Wakil ketua PN Purwokerto, Dian Anggraini saat sosialisasi peraturan mahkamah agung dihadapan para praktisi hukum Purwokerto, Jumat (6/2/2026).(IDN Times/Cokie Sutrisno)
Kepada IDN Times, Wakil Ketua PN Purwokerto, Dian Anggraini, S.H., M.H., mengungkapkan bahwa perubahan regulasi menjadi salah satu fokus utama penguatan internal lembaga. Hal itu disampaikannya dalam kegiatan sosialisasi Peraturan Mahkamah Agung (PERMA) yang dihadiri para praktisi hukum di Purwokerto, Jumat (6/2/2026).
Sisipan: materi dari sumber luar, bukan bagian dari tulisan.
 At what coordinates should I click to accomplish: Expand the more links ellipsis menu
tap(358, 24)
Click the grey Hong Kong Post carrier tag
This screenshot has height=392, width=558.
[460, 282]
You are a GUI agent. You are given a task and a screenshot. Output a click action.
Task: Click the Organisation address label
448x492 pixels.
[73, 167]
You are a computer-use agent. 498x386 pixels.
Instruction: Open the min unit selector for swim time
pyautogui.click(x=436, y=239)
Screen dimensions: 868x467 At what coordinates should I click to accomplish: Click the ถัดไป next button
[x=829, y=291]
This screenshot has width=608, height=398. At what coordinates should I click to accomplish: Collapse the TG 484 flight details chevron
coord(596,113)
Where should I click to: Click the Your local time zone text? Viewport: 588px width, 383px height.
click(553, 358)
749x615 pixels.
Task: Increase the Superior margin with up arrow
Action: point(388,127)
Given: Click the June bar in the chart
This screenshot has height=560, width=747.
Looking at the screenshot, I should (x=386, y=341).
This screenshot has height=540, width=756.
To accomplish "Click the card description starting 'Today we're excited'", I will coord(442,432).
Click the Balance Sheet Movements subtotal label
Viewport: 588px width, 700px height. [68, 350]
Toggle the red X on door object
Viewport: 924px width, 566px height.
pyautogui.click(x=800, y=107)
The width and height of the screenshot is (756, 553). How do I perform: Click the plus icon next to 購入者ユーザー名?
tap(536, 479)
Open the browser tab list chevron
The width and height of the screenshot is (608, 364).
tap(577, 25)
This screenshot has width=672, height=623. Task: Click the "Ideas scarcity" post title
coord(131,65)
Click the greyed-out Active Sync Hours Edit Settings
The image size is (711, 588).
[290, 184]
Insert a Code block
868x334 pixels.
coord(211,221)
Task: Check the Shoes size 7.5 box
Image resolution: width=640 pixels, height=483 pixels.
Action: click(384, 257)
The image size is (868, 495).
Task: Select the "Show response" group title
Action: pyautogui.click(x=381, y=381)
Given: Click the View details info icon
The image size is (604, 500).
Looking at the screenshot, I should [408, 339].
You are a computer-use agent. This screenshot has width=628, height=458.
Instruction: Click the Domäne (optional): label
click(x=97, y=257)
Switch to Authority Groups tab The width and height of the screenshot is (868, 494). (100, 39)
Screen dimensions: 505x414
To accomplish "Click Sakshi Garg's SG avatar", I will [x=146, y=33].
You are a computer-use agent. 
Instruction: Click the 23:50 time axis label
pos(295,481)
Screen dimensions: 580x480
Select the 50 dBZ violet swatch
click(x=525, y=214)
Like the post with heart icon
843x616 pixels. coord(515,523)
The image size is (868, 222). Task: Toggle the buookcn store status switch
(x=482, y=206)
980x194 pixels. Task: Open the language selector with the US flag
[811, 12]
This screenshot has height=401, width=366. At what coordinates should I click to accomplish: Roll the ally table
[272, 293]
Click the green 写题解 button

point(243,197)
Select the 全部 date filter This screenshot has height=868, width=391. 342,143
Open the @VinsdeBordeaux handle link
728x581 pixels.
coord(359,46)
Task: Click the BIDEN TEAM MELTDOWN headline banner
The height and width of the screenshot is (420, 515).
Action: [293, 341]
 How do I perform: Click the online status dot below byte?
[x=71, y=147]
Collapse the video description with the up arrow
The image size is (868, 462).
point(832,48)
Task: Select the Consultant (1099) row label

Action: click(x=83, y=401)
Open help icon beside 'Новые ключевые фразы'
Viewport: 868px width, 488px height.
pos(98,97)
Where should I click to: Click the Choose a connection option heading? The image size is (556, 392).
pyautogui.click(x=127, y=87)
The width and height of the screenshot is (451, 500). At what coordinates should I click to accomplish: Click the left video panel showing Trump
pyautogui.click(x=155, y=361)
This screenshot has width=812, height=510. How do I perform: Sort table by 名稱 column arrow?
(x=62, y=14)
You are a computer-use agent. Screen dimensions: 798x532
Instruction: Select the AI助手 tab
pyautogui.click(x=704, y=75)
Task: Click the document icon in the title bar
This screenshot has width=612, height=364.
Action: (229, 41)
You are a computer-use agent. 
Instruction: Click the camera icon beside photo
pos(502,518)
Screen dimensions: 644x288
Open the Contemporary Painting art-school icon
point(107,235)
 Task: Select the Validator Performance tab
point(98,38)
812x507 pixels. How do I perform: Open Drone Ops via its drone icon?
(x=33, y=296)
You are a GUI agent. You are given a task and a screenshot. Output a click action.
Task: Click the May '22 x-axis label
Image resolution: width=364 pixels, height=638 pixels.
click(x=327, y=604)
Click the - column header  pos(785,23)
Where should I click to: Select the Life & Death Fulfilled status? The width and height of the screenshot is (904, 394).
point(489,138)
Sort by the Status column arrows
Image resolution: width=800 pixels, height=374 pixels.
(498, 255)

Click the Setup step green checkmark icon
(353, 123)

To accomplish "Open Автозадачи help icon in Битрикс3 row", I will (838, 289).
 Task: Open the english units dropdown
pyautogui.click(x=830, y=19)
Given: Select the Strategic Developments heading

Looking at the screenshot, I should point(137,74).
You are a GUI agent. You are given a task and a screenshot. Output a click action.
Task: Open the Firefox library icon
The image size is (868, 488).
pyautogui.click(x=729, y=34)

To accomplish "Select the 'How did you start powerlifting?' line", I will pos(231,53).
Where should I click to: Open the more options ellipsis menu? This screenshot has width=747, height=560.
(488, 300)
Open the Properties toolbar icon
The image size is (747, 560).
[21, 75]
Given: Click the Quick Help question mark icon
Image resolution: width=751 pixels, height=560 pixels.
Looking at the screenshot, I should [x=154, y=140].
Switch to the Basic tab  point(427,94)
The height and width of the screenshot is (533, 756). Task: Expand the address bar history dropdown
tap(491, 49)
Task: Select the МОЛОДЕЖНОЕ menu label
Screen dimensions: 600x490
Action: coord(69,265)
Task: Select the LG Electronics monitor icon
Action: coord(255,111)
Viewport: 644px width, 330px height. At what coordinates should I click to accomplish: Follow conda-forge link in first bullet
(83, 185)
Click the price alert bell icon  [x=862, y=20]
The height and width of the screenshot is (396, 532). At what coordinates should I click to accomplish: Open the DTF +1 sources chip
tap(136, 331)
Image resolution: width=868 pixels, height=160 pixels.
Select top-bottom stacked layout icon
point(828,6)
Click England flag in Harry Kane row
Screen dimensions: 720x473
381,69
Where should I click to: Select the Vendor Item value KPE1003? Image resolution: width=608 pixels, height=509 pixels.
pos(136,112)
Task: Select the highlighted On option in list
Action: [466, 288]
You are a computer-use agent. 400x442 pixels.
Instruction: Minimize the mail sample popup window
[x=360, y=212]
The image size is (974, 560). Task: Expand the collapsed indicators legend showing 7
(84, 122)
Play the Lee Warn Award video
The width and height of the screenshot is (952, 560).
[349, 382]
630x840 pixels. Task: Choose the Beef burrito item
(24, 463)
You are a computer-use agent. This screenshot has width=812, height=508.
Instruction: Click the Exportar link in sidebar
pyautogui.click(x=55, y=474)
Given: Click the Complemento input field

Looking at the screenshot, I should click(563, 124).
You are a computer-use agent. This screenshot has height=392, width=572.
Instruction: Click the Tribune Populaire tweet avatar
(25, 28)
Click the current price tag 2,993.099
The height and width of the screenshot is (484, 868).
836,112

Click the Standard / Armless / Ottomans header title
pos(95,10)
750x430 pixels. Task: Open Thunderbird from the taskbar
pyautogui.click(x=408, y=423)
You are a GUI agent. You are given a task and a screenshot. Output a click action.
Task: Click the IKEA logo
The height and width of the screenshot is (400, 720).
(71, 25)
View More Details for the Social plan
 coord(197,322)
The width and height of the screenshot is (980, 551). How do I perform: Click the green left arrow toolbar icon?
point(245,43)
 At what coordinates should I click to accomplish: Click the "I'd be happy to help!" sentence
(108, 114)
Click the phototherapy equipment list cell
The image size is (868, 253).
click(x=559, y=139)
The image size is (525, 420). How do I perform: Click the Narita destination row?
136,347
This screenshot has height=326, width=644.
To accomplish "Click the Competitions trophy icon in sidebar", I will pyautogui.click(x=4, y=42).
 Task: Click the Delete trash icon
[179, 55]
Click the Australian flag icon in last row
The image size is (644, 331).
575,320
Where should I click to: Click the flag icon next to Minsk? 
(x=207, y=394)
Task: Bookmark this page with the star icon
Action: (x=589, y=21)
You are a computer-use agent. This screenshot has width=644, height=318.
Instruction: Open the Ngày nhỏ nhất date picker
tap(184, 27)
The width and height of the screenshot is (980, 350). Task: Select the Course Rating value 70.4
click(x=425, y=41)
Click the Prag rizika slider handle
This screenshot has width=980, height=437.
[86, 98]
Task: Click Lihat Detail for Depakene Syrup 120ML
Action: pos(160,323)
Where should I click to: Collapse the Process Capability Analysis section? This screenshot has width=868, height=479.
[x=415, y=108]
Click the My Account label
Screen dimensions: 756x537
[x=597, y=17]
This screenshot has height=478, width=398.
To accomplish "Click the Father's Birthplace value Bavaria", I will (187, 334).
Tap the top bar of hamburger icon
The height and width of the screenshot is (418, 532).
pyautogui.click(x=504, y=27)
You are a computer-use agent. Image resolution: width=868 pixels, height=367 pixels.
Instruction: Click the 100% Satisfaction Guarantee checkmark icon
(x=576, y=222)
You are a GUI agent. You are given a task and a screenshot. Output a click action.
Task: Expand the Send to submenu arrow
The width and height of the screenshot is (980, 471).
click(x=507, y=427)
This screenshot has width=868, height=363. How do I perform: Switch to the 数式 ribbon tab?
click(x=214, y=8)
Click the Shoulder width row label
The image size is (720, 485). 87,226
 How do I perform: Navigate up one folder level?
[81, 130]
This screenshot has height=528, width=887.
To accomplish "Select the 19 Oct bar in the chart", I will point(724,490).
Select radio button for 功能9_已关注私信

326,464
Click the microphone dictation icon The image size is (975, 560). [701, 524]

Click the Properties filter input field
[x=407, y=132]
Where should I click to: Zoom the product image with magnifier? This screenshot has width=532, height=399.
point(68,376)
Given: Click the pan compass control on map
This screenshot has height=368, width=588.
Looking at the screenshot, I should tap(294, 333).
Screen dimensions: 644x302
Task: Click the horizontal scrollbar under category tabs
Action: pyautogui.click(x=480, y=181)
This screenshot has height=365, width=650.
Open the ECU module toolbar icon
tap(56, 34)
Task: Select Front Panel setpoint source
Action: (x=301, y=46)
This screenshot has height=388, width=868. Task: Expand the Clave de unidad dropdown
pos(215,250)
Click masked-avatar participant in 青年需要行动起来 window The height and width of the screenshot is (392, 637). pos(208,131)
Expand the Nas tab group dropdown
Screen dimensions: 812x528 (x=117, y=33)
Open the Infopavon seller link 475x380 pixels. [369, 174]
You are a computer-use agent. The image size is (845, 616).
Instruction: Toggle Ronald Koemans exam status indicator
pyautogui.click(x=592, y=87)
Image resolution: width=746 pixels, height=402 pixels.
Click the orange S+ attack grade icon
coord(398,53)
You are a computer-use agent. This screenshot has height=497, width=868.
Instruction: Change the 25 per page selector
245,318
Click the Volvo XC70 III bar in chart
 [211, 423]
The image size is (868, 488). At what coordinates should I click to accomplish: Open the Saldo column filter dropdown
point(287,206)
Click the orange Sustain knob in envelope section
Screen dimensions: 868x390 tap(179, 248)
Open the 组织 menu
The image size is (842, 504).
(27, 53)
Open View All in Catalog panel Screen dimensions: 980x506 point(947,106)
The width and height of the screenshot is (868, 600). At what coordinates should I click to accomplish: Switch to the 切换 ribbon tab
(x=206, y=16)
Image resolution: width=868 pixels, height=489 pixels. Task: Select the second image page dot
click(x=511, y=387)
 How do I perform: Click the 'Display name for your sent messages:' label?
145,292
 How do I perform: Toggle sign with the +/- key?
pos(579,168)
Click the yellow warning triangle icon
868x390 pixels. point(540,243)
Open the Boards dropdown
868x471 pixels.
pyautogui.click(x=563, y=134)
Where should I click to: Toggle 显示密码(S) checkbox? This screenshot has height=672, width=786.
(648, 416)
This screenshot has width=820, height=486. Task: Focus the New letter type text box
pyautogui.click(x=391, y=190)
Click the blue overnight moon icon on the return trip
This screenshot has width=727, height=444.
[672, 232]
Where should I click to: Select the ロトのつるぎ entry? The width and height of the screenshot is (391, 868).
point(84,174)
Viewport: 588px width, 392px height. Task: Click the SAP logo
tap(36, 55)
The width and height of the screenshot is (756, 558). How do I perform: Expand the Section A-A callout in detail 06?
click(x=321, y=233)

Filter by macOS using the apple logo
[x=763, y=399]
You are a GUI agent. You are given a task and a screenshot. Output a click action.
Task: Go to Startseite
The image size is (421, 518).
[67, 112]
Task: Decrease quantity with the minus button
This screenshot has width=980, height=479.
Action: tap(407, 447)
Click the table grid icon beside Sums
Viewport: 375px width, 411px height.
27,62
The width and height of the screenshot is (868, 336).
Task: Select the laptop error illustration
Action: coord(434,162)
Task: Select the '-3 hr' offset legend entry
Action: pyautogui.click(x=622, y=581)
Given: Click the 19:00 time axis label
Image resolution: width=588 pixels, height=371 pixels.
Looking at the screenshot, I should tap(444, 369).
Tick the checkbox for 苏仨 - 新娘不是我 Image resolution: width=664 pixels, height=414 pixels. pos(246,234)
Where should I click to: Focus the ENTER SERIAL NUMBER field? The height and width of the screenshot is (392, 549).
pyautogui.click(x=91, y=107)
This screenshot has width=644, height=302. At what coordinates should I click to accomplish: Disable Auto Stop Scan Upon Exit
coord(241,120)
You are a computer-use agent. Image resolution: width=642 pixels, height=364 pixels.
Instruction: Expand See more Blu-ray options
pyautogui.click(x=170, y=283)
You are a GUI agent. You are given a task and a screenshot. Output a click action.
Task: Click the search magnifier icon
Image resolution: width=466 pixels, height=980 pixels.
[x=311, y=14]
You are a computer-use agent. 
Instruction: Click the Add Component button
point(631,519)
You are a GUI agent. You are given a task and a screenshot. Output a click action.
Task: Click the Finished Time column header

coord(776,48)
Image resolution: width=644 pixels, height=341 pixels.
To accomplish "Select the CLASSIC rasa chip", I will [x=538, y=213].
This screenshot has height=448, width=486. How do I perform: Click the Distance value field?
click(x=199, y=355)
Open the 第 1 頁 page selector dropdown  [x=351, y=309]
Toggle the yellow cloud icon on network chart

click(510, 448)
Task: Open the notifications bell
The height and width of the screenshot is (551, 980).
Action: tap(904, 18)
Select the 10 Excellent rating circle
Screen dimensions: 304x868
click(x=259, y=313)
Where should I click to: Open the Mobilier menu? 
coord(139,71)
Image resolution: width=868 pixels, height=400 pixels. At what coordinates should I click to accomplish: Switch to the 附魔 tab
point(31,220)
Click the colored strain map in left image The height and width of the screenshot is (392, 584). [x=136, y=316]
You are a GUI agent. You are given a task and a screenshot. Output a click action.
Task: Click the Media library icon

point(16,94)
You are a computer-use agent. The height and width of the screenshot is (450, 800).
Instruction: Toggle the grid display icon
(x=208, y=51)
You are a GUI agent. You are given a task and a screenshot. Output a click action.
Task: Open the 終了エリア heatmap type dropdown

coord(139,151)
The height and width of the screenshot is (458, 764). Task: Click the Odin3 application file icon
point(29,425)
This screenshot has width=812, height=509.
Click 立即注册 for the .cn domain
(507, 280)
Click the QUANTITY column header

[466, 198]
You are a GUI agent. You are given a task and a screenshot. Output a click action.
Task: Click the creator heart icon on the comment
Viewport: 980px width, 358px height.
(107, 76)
Menurut Dian, PN Purwokerto secara berkelanjutan melakukan sosialisasi, pemahaman, hingga latihan teknis terhadap aparatur pengadilan, tidak hanya kepada hakim, tetapi juga petugas Pelayanan Terpadu Satu Pintu (PTSP) dan bagian administrasi.
'Kita terus melakukan sosialisasi, pemahaman, dan latihan latihan teknis, tidak hanya kepada hakim, tetapi juga seluruh aparatur pengadilan, terutama PTSP dan back office,"ujar Dian.
Ia menjelaskan, sebagian besar PERMA yang saat ini disosialisasikan bukanlah regulasi baru. Namun, dinamika muncul ketika terjadi perubahan pada aturan yang lebih tinggi, khususnya pasca diberlakukannya Kitab Undang undang Hukum Acara Pidana (KUHAP) yang baru.
Beberapa regulasi yang kini menjadi perhatian PN Purwokerto antara lain SEMA Nomor 1 Tahun 2026, SK KMA Nomor 365 tentang Hukum Acara Pidana, serta PERMA Nomor 4 Tahun 2020 yang telah direvisi terkait pelaksanaan persidangan pidana secara daring.
'Kalau memang sudah berubah dengan keluarnya KUHAP, tentu kita akan mengikuti undang undang. Itu prinsipnya,"tegas Dian.